### Actions to take
**a.** Quote each question that appears in the summary of the Columbus Day essay.
**b.** Carry on the Columbus Day essay from its final sentence, in the same voice.

::: Source :::

Summary: Every year at Columbus Day, we get our knickers in a knot. Should we embrace a breast-beating white liberal guilt posture of anguished handwringing and so-called political correctness, or should we fall back on the triumphalist Eurocentric narrative so many of us learned in school? The day long ago set aside to commemorate the first coming of Columbus to the New World has become an ongoing controversy. Whose day is it? Do we celebrate the exploring spirit or do we mourn for our First Peoples? Does the celebration of the one preclude sober reflection about the fate of the other? Columbus day is, and will always remain, a paradox.
By: Paul S. Marchand
Cathedral City, October 13, 2014– Today is Columbus Day, as officially observed. Sunday the 12th was traditional Columbus Day.
There is an ironic New Yorker Columbus Day cartoon of some notoriety depicting two American Indians standing in the underbrush by the shore of a Caribbean island. From three high-castled ships anchored offshore, boats are rowing toward the beach. In the lead boat, an explorer (presumably Columbus) stands, holding a flag. The caption of the cartoon has one Indian saying to the other something like “now might be a good time to review our immigration policies.”
The cartoon strikes us as funny because we know the history of the 500-plus years since Columbus’ arrival in the New World triggered the greatest völkerwanderung -a vast migration of peoples- in the recorded history of the world. Since then, millions of immigrants from all over the world have made their way to the Americas, and the history of their interaction with those who came before has been checkered at best. Yet, despite all the finger-wagging going on in some quarters, völkerwanderungen themselves are morally neutral phenomena.

::: Extracted information :::

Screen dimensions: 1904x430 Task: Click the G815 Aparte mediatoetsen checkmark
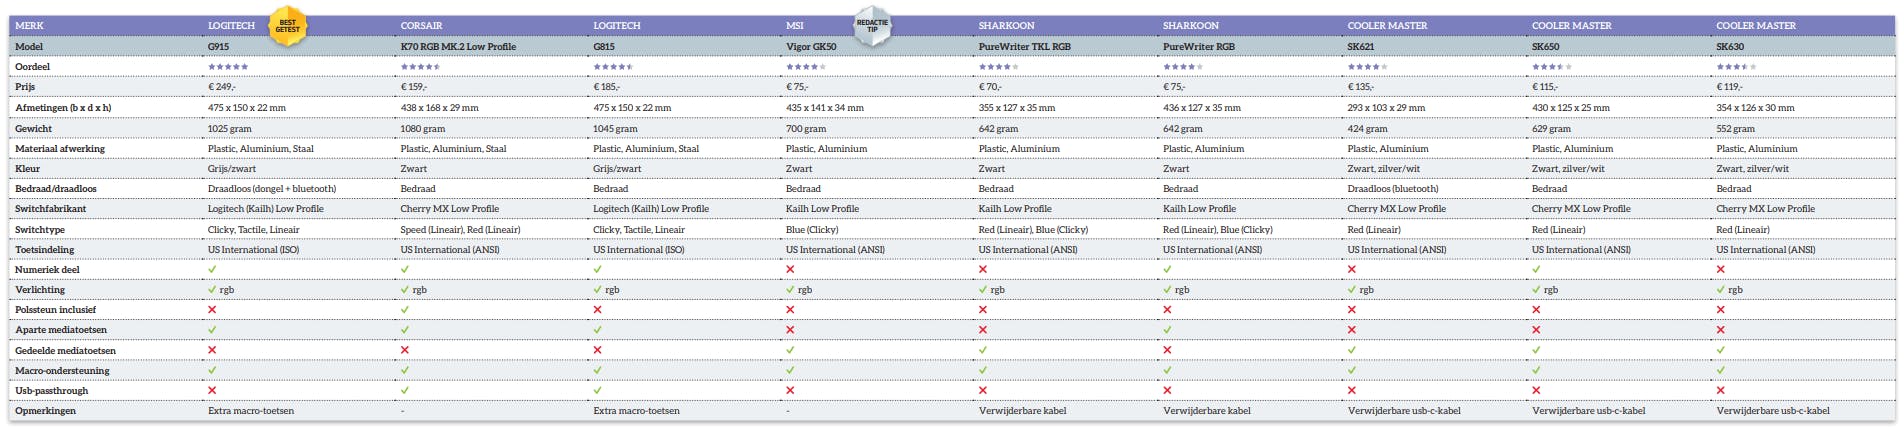coord(598,330)
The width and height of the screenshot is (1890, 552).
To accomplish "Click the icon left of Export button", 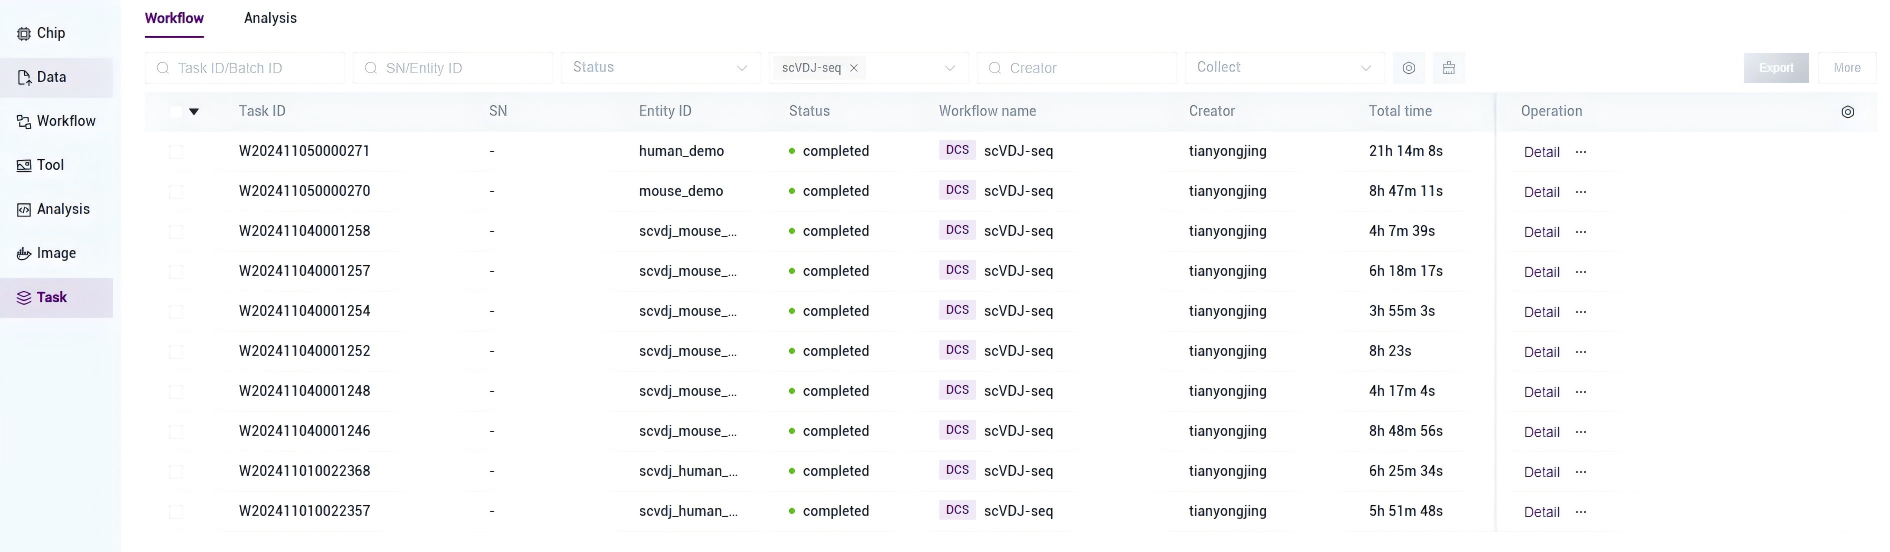I will pyautogui.click(x=1448, y=68).
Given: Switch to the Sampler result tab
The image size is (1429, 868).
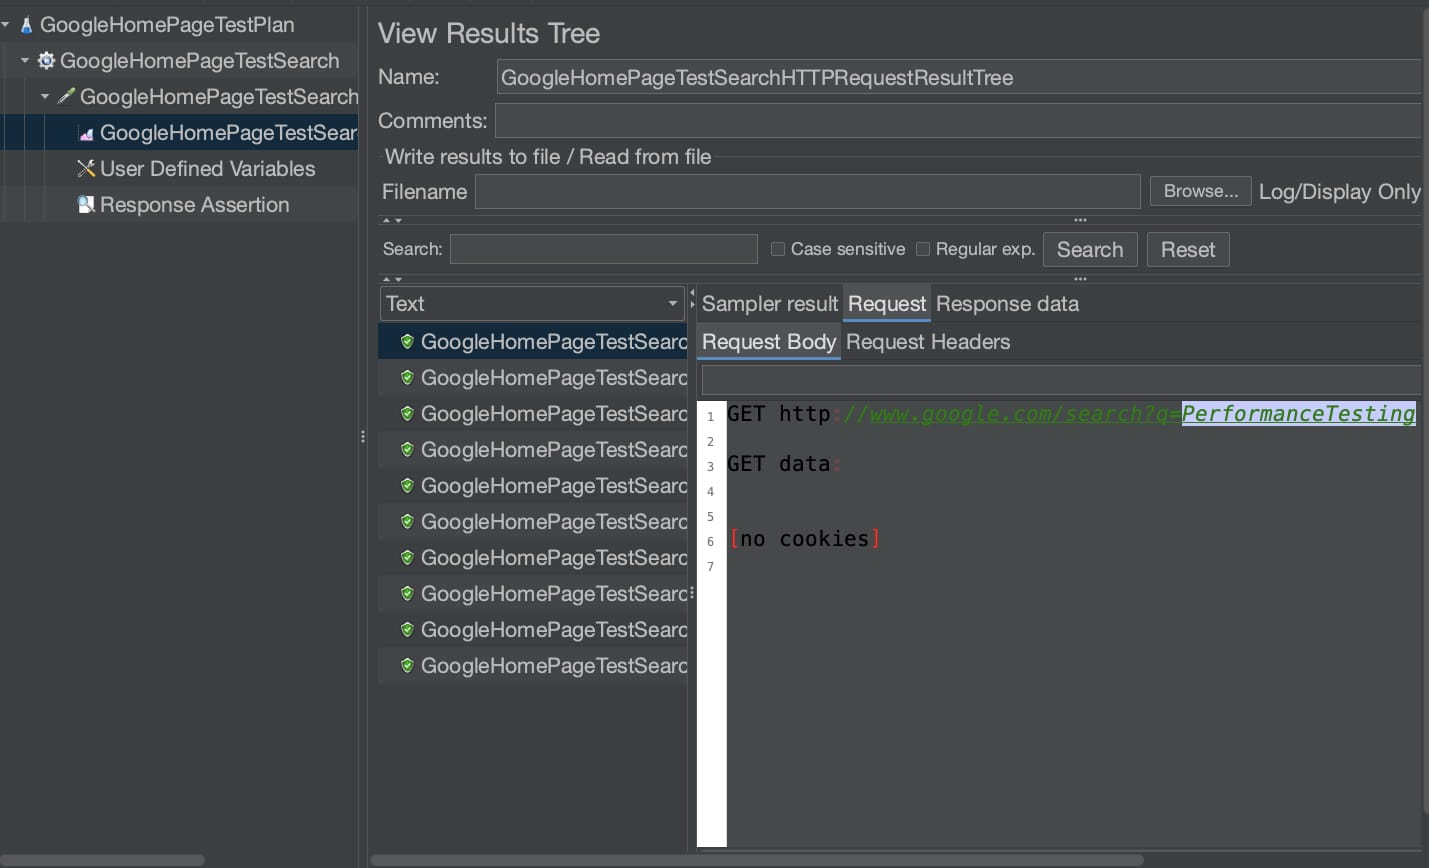Looking at the screenshot, I should tap(769, 304).
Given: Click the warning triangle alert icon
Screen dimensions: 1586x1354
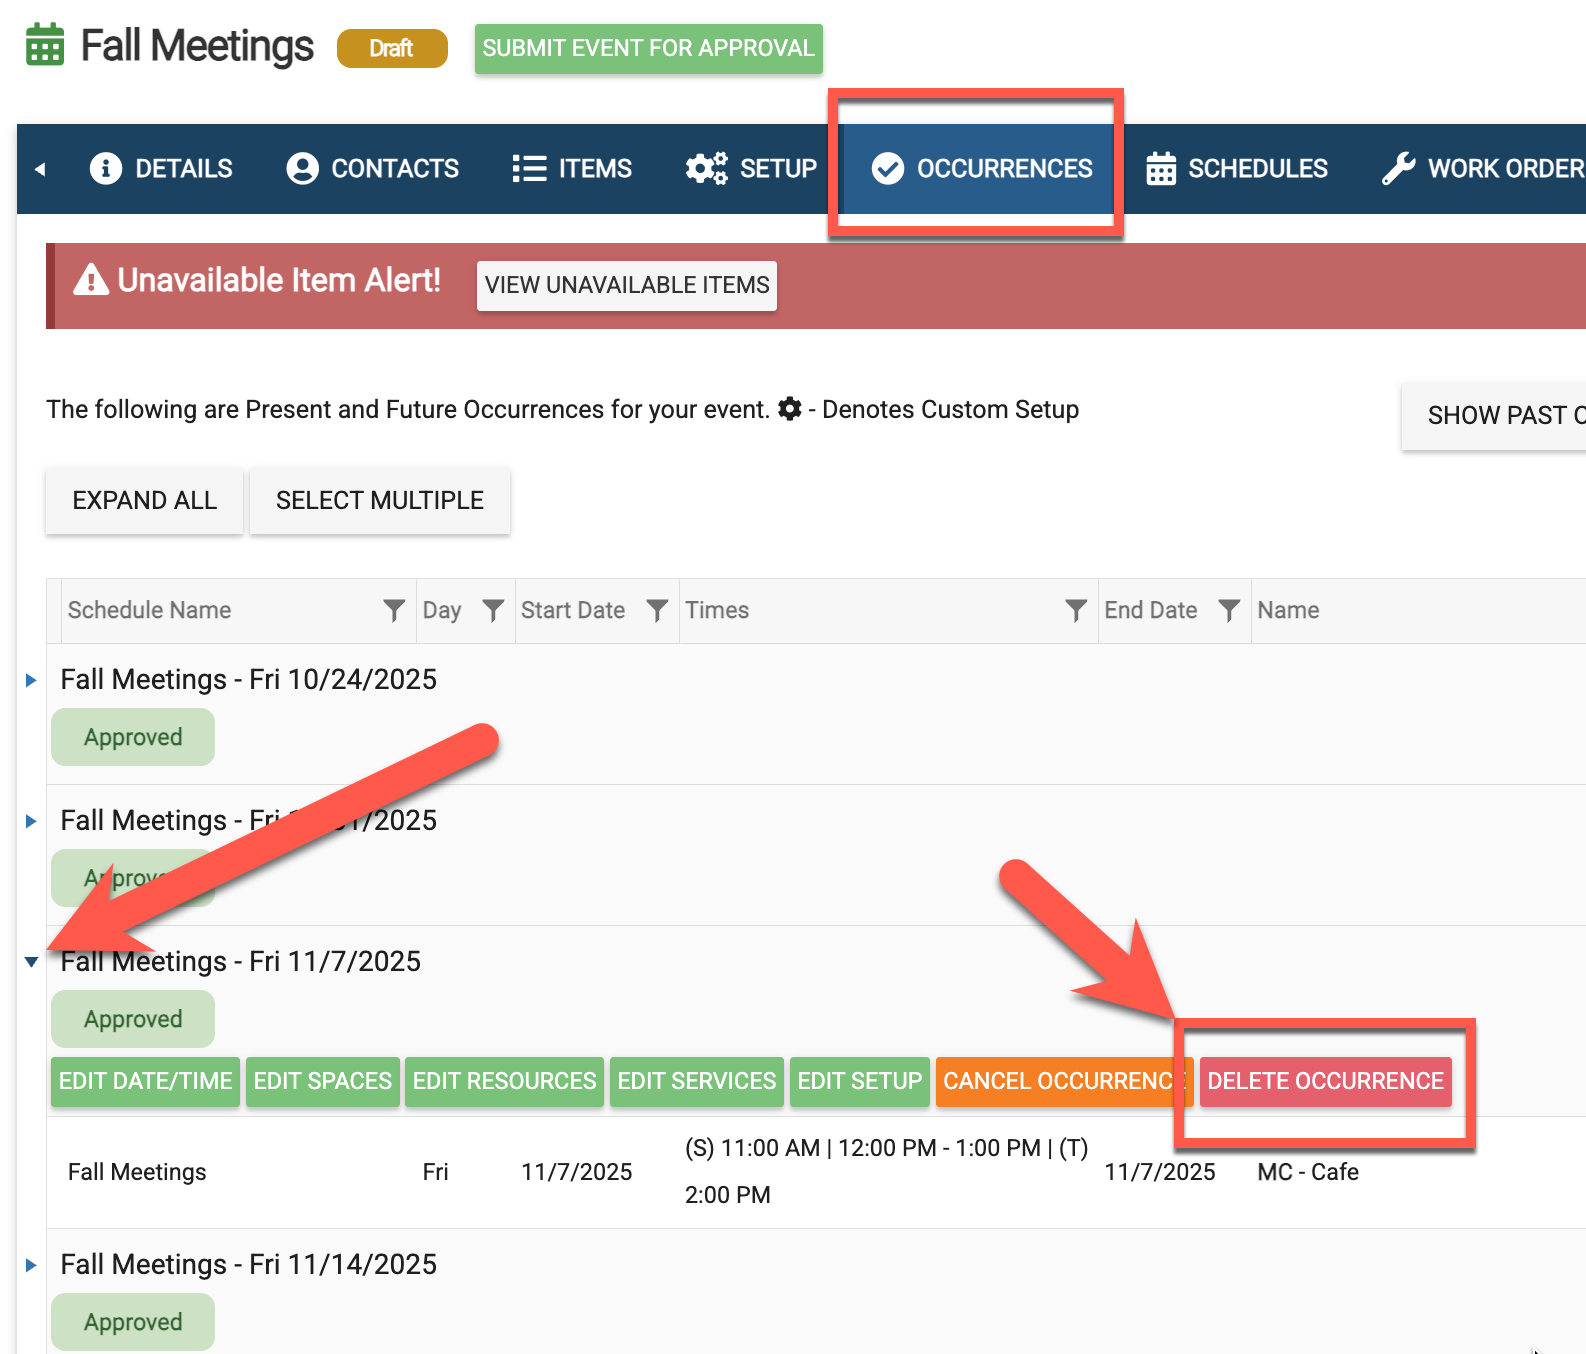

:::

### Responses
**a.**
1. "Should we embrace a breast-beating white liberal guilt posture of anguished handwringing and so-called political correctness, or should we fall back on the triumphalist Eurocentric narrative so many of us learned in school?"
2. "Whose day is it?"
3. "Do we celebrate the exploring spirit or do we mourn for our First Peoples?"
4. "Does the celebration of the one preclude sober reflection about the fate of the other?"

**b.**
Yet, in the last analysis, we all are descendants of immigrants from elsewhere, even Indians. If my white ancestors came here as part of the Atlantic migrations, my Indian ancestors arrived here tens, perhaps scores, of thousands of years ago, presumably across the Bering land bridge from Asia, and are still ultimately immigrants. The term “Native American” is thus something of a misnomer, a fact Canada recognizes by designating her Indians and Eskimos as “First Peoples.”
Still, by the time the first Europeans reached America -whenever that may have been, but certainly well before Columbus- the Indians of the Americas had established a lengthy tenure of occupation. The Americas were not -as generations of schoolchildren were once taught- an empty wilderness, but a landmass populated by a mass of humanity more diverse by far than Europe itself. By 1492, the social development of the Americas ranged from primitive hunter-gathering groups to complex state societies ranging from the mound-builder descendants of North America to the Aztecs of México, to the South American empire its Inca inhabitants called Tahuantinsuyu, the Four Quarters of the World.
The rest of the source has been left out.